Gaming Technologies, Business Processes & Web 3.0

Competing in an Interactive Environment

The objectives of web 3.0 focus on democratisation of the internet and allowing control of data to users. On the other hand, the Internet of Things “IoT” focuses on using data to drive decisions in digital transformation.

The issue of opening the floodgates to the granting more CII, businesses processes and gaming technology cases is finely balanced and politically charged. Consequently, at first instance, there is can be a reticence for examiners and examining divisions to stick their heads above the parapet, especially since the language of the UK and EPC statute includes an exclusion for a “scheme, rule or method for performing a mental act, playing a game or doing business, or a program for a computer” as well as the “presentation of information,” but only insofar as the invention relates to any one of these “as such.” We recognise that it is sometimes necessary to play the longer game and so we therefore seed ideas into applications to support the development of lines of arguments that express technical synergy in the implementation details. 

Changing the case law is not something that can be accomplished quickly, but it is inevitable and sometimes necessary. 

We therefore always operate with a degree of pragmatism in advising clients operating in these spheres of activity by providing objective and reasoned advice on success factors, and in the knowledge that cases may be lost whilst the right cases, if not immediately successful, might need to be argued at appeal. 

Our approach is always to understand the commercial objectives and the inherent and detailed nature of your invention. We assume nothing and understand that your view of your invention may not tally with ours and that our view may also develop.

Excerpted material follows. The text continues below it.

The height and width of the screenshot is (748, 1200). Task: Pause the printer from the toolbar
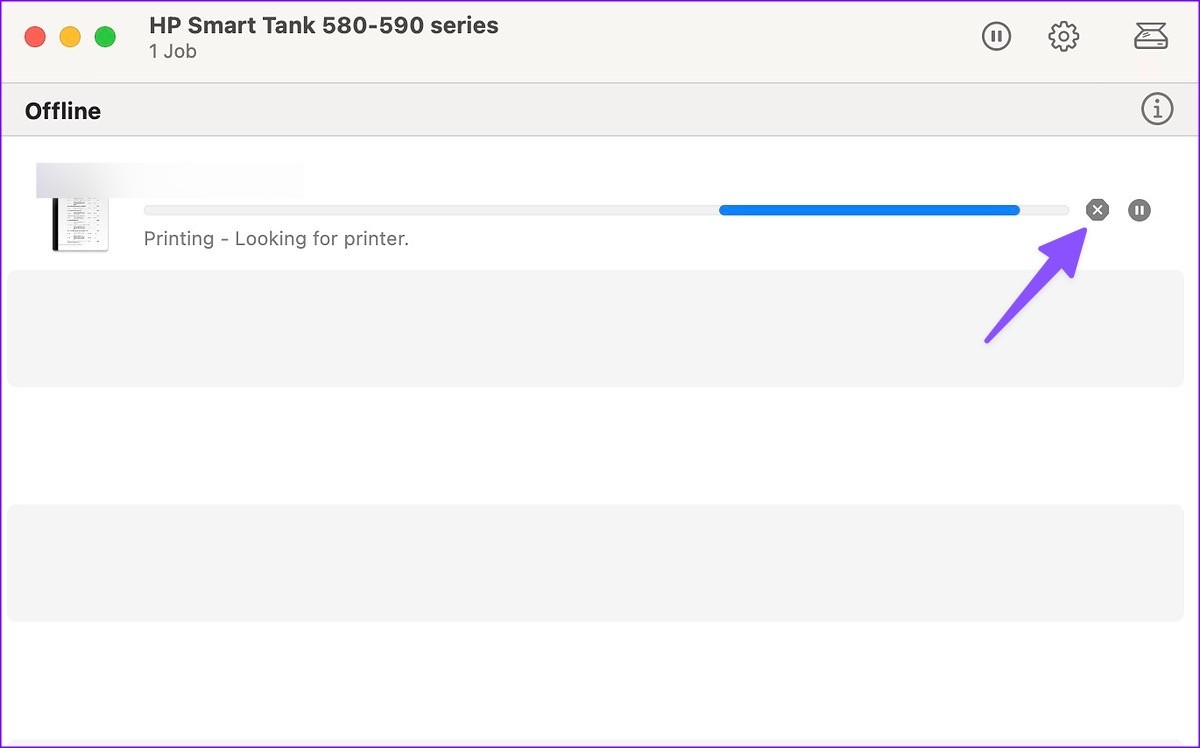pos(996,37)
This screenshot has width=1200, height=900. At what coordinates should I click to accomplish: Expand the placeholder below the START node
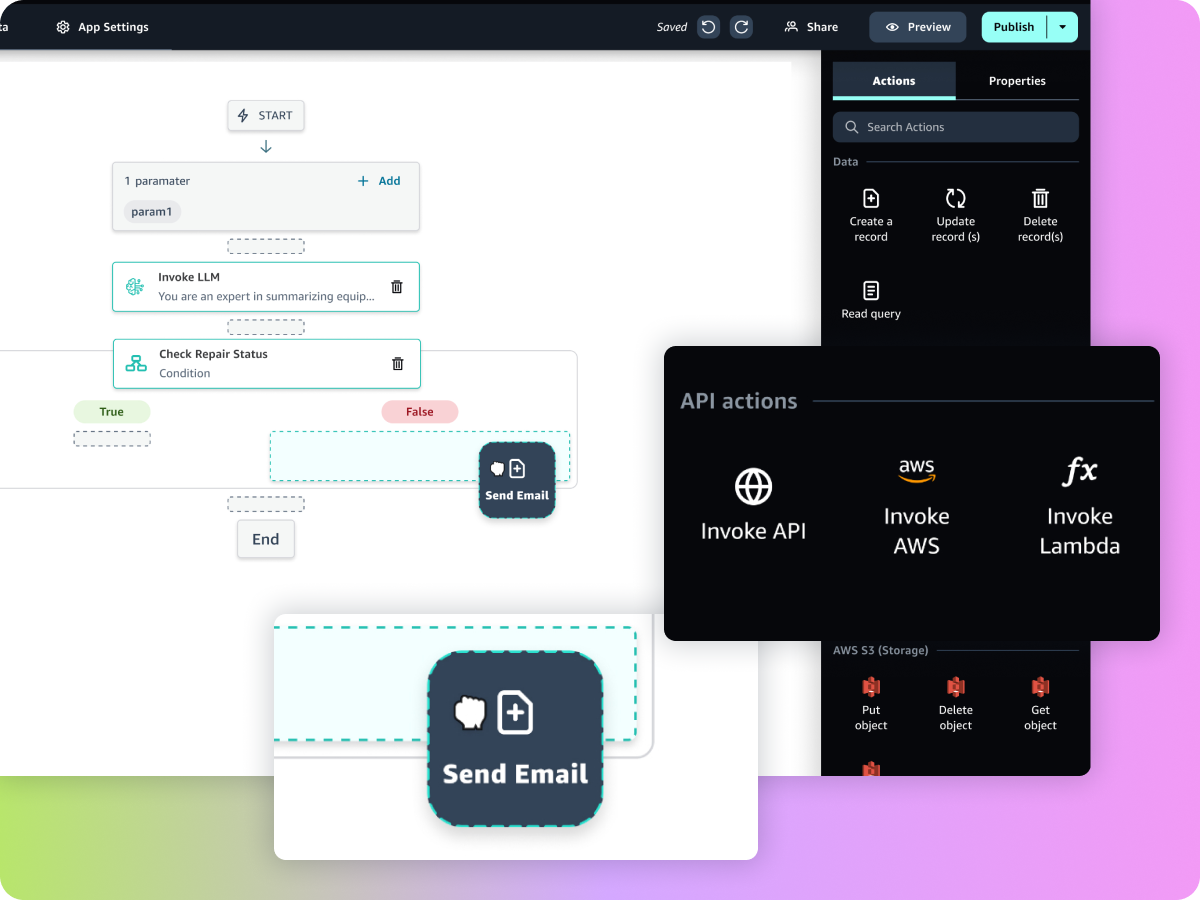point(265,245)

If we cannot see the technical reasons why data is being processed in a particular way and the benefits achieved by such processing, we will ask the questions to ensure that we build necessary supporting detail into each application. This reflects best practices and follows the directly reported statement from a senior examiner that, ‘when it comes to amendment and support, we see those attorneys who have taken care to understand the invention and those who simply write the claim first based on their own self-belief.’ 

The openness shown by these senior examiners reflects the good and useful lines of communication which we have established.